EagleClaw Midstream Services LLC
For start-up companies to succeed, they need strong leadership. EagleClaw Midstream Services LLC, a start-up in Midland, Texas, is led by a team with decades of experience in West Texas. That leadership should help it provide rapid response and flexible solutions for the midstream infrastructure requirements of Permian Basin producers.
“We have experience and are well capitalized, and new areas of the basin are becoming profitable thanks to new technology and completion techniques,” President Bob Milam says. “A lot of activity is taking place in new areas where there is no infrastructure, or in places where the existing infrastructure was designed for different volumes and activity.”
Strong Ties
The company’s senior leadership team has more than 90 years of experience in the industry. Milam, Executive Vice President and COO Curtis Clark and Executive Vice President of Commercial Charles Kuss all have experience developing, constructing, acquiring, operating, optimizing and expanding greenfield and existing natural gas and NGL midstream assets.
“We have worked in the Permian Basin for years, shoring up relationships with engineering, service and construction companies,” Milam says.
EagleClaw will provide gathering, compression, processing and treating services, such as natural gas gathering, transportation, compression, treating and processing; and gathering, treating and transporting crude oil and condensate.
“Many of the existing systems are old and have substantial losses, and we are looking at technology for processing plants that will be more modern and focused in areas where the producers are,” Milam says. “We think we can be very competitive pricewise and be more responsive to the producers.”
EagleClaw is backed by a $100 million private equity commitment from EnCap Flatrock Midstream of San Antonio. That will help EagleClaw pursue greenfield and acquisition opportunities. Thanks to its leaders’ experience with building pipelines and plants, optimizing output, locating markets and structuring deals that are in the best interest of all parties, EagleClaw should stay ahead of development schedules and help customers move product to high-value markets.
“We see the need for new assets and will specialize in that,” Milam says. “We have no assets now but are close to a deal for a cryogenic processing plant with capacity to process 60 million cubic feet of natural gas per day and a crude oil gathering system.”
Center of the Action
EagleClaw has many strengths. In addition to the experience of its leaders, its position in Texas puts it in the heart of the nation’s fossil fuel reserves. In fact, Texas crude oil reserves represent almost 25 percent of the U.S. total, while its natural gas reserves account for more than three-tenths of the U.S. total.

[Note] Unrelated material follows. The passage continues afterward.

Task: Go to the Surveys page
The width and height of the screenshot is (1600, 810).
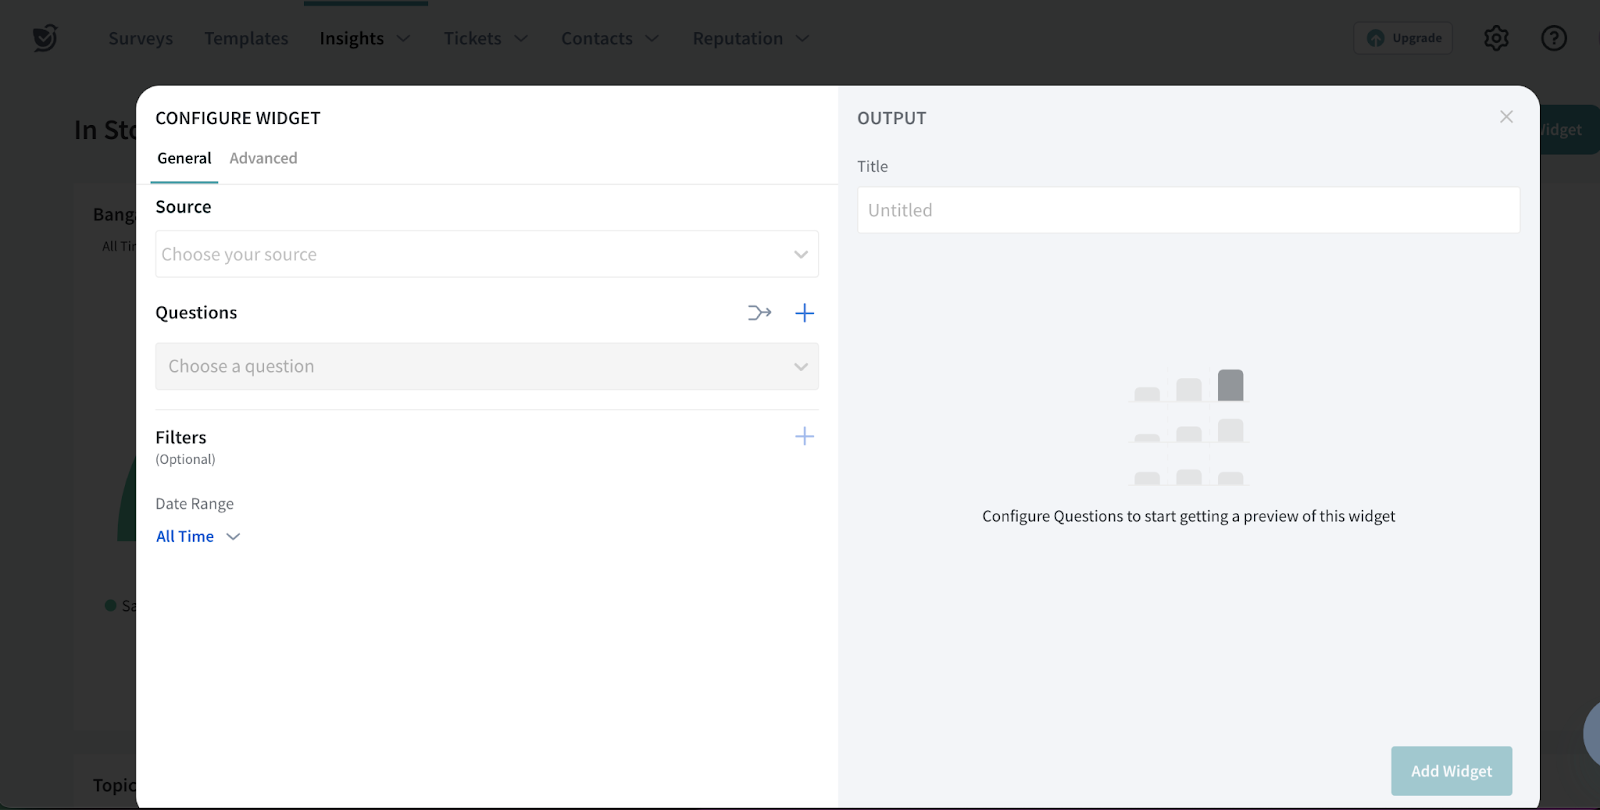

In addition, the largest remaining reserves are located in the Permian Basin of West Texas, which covers more than 75,000 square miles and 25 counties in Texas and New Mexico. Having a foothold in the Permian Basin gives EagleClaw the opportunity to grow in one of the most active regions in the United States.
“In the Permian, producers are targeting oil rich formations. Gas associated with these oil wells is lower in volume but rich in Btu and natural gas liquids content,” Milam says. “It takes a critical mass of wells to bring in the kind of cryogenic processing system that we are looking to do. We need a producer with a large enough position to be an anchor of a project and have other producers come in around them.”
Focused on the Permian Basin, EagleClaw is making sure producers understand its strengths. It has extensive ties to the area, and Milam says relationships matter in the basin. As the company works to get its first crude oil gathering system and a gas gathering process facility up and running in the next 12 to 24 months, it is looking further ahead. EagleClaw understands the challenges producers face in the Permian and feels it can build pipelines and plants in ways that will align with schedules and business needs.
“We believe we can help producers by staying ahead of development schedules and providing the responsiveness and flexibility they need,“ Milam concludes.